Le Hamas critique la gestion financière de Fayyad A Gaza, le Hamas, qui a chassé le Fatah de ce territoire en juin 2007, conduisant Mahmoud Abbas à limoger le gouvernement dominé par le mouvement islamiste pour nommer Salam Fayyad Premier ministre de l'Autorité palestinienne rivale, a attribué cette démission à des "divergences internes au Fatah". "Fayyad quitte le gouvernement après avoir criblé notre peuple de dettes, et le Fatah doit en assumer la responsabilité parce que c'est lui qui l'a imposé depuis le début", a déclaré à l'AFP Sami Abou Zouhri, porte-parole du Hamas. "Cet événement n'est pas lié au dossier de la réconciliation palestinienne", a estimé le porte-parole, réaffirmant que le Hamas était prêt à appliquer l'accord de réconciliation avec le Fatah, signé en 2011 au Caire, dont la plupart des clauses sont restées lettre morte et les échéances constamment repoussées.

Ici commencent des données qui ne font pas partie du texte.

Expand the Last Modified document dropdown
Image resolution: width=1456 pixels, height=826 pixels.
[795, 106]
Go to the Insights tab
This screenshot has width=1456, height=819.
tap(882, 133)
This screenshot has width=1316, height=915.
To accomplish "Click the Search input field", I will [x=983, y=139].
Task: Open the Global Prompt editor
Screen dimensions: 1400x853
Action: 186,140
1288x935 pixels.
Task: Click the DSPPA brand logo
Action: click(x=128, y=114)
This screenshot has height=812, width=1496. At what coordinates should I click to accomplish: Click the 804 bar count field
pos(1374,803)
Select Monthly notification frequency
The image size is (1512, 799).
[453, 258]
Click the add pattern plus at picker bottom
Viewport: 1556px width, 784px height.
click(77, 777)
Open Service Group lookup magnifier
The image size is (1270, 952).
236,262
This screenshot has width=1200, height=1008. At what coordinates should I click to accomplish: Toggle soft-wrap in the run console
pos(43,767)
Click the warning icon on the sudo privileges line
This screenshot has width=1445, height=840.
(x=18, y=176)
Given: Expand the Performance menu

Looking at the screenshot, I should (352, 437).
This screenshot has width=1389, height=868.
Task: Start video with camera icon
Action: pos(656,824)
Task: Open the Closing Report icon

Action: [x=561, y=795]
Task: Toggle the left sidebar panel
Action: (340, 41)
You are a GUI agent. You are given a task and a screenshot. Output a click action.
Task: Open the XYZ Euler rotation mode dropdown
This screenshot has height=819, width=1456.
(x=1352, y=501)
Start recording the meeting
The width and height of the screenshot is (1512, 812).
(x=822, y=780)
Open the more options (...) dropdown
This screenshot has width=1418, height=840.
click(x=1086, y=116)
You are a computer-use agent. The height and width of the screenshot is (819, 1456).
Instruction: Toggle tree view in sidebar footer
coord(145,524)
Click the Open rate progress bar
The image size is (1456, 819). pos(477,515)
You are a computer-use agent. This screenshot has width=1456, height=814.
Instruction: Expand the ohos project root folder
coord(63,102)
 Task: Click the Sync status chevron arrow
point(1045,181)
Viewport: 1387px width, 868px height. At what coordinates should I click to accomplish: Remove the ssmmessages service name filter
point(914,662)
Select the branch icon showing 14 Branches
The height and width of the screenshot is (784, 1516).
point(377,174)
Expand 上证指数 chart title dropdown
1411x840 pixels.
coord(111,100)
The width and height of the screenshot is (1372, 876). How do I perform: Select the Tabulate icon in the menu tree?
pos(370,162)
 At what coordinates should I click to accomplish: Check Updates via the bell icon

Mahmoud Abbas, président de l'Autorité palestinienne. AFP
Salam Fayyad, salué par les Etats-Unis Les dirigeants israéliens n'ont fait aucun commentaire officiel. En revanche, la Maison Blanche a rendu hommage samedi à Salam Fayyad, qu'elle a qualifié de "partenaire fort pour la communauté internationale" et de "leader pour la promotion de la croissance économique, la constitution de l’État et la sécurité du peuple palestinien." "Nous comptons sur tous les dirigeants palestiniens pour soutenir ces efforts", a ajouté Caitlin Hayden, porte-parole du Conseil de sécurité nationale, le cabinet de politique étrangère de la Maison Blanche. Le chef de la diplomatie canadienne John Baird lui a fait écho, saluant en Salam Fayyad "un interlocuteur de confiance et ami dévoué du Canada". Divergences internes au Fatah Le différend entre Abbas et Fayyad portait officiellement sur la démission le 2 mars du ministre des Finances Nabil Qassis, acceptée par le Premier ministre mais refusée par le président. La semaine dernière, le Conseil révolutionnaire du mouvement nationaliste Fatah avait fustigé "la politique du gouvernement palestinien (de Fayyad) empreinte d'improvisation et de confusion sur de nombreux sujets financiers et économiques". Avant la nomination de Qassis en mai 2012, le portefeuille des Finances était détenu par Fayyad, un indépendant, parallèlement à ses fonctions de chef du gouvernement. Vendredi soir, le secrétaire d’État américain John Kerry avait contacté directement par téléphone Mahmoud Abbas pour l'enjoindre de régler la crise avec son Premier ministre, selon des sources officielles palestiniennes. Washington avait indiqué jeudi que Fayyad, qui a la faveur des États-Unis, ne démissionnerait pas, une déclaration qui a été vivement dénoncée comme une "ingérence" par des dirigeants du Fatah. La démission de Salam Fayyad, crédité par la communauté internationale de l'édification d'institutions capables de porter un État, risque de compromettre l'entente avec les responsables israéliens et palestiniens annoncée cette semaine par John Kerry pour "promouvoir le développement économique en Cisjordanie" occupée. John Kerry avait écarté mardi une reprise rapide des négociations de paix, au terme d'une visite de trois jours en Israël et dans les Territoires palestiniens, insistant sur la nécessité d'un travail de fond pour qu'elles aient une chance d'aboutir.